Blue Owl Capital has raised $400m through a bond issuance from its publicly traded business development company (BDC), OBDC, in a transaction that marks the first of its kind in over a month amid ongoing volatility in the private credit sector, according to a report by Bloomberg.
The investment-grade notes, which mature in 2028, were priced to yield 6.5%, according to a regulatory filing. The deal was arranged by Morgan Stanley, with proceeds earmarked for refinancing existing debt.
OBDC provides direct loans to small and mid-sized companies and is one of Blue Owl’s key listed credit vehicles. The transaction comes as the private credit industry continues to face pressure from investor concerns over credit quality, particularly exposure to sectors seen as vulnerable to disruption from artificial intelligence.
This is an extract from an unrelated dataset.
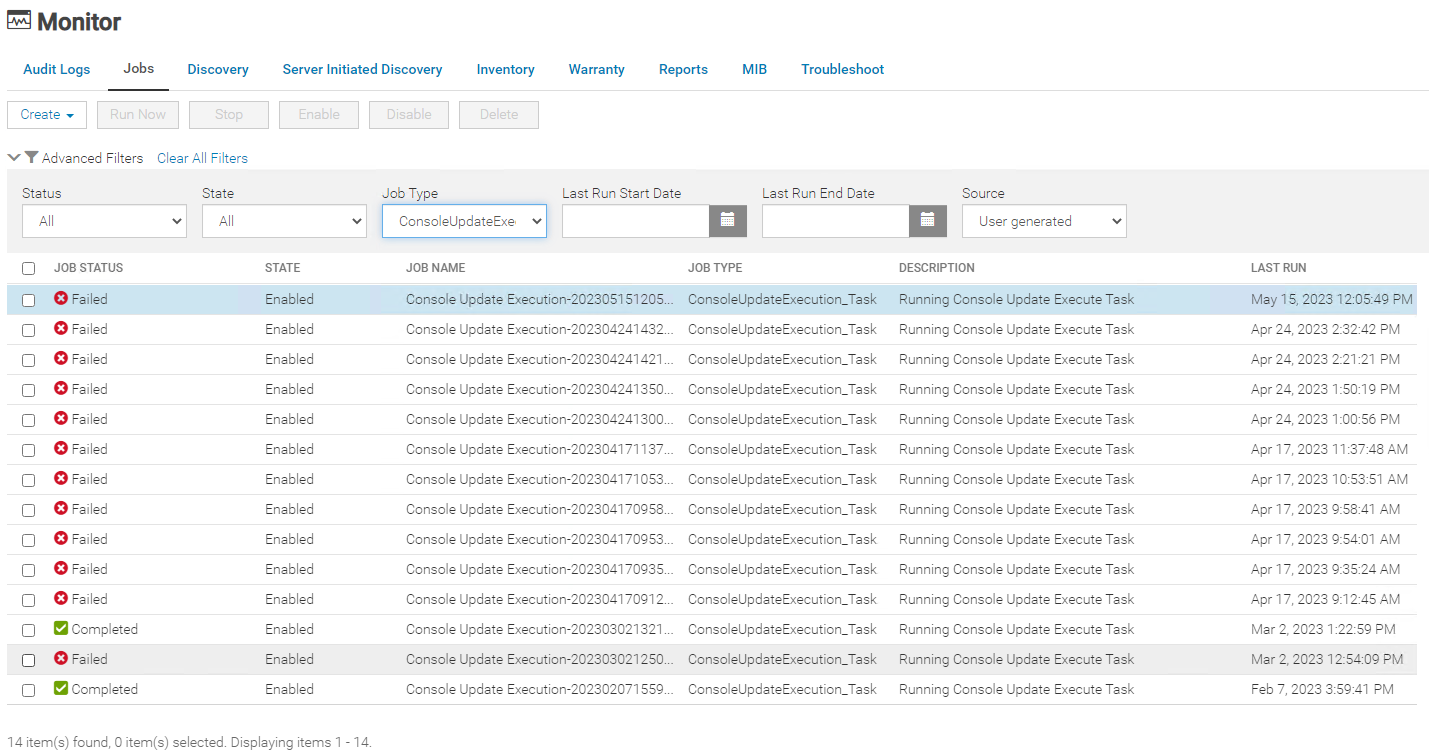
Task: Click the Last Run Start Date input field
Action: 635,221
Those concerns have contributed to heightened redemption activity across non-traded funds and persistent discounts in publicly listed vehicles. OBDC has been among the more affected names, with its shares down sharply this year and trading at a meaningful discount to net asset value.
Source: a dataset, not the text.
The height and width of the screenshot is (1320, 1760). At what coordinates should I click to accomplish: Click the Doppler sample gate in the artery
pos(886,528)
Despite that backdrop, the latest bond deal may point to tentative stabilisation in sentiment. The notes were priced at a spread of around 2.7 percentage points over comparable US Treasuries, wider than earlier in the year, reflecting elevated risk premiums across the sector.
By comparison, spreads on US BDC debt have widened in recent months, and now sit above levels seen at the start of the year, according to market data. The move also reflects a broader divergence between private credit yields and investment-grade public debt markets.
OBDC, which has more than $9bn in outstanding debt and a market capitalisation of $5.4bn, last tapped the bond market in May with a $500m issuance at a 6.2% coupon.
The transaction follows a similar deal by a Blackstone-managed vehicle earlier this year, and market participants expect further issuance from private credit platforms in the near term as firms continue to diversify funding sources.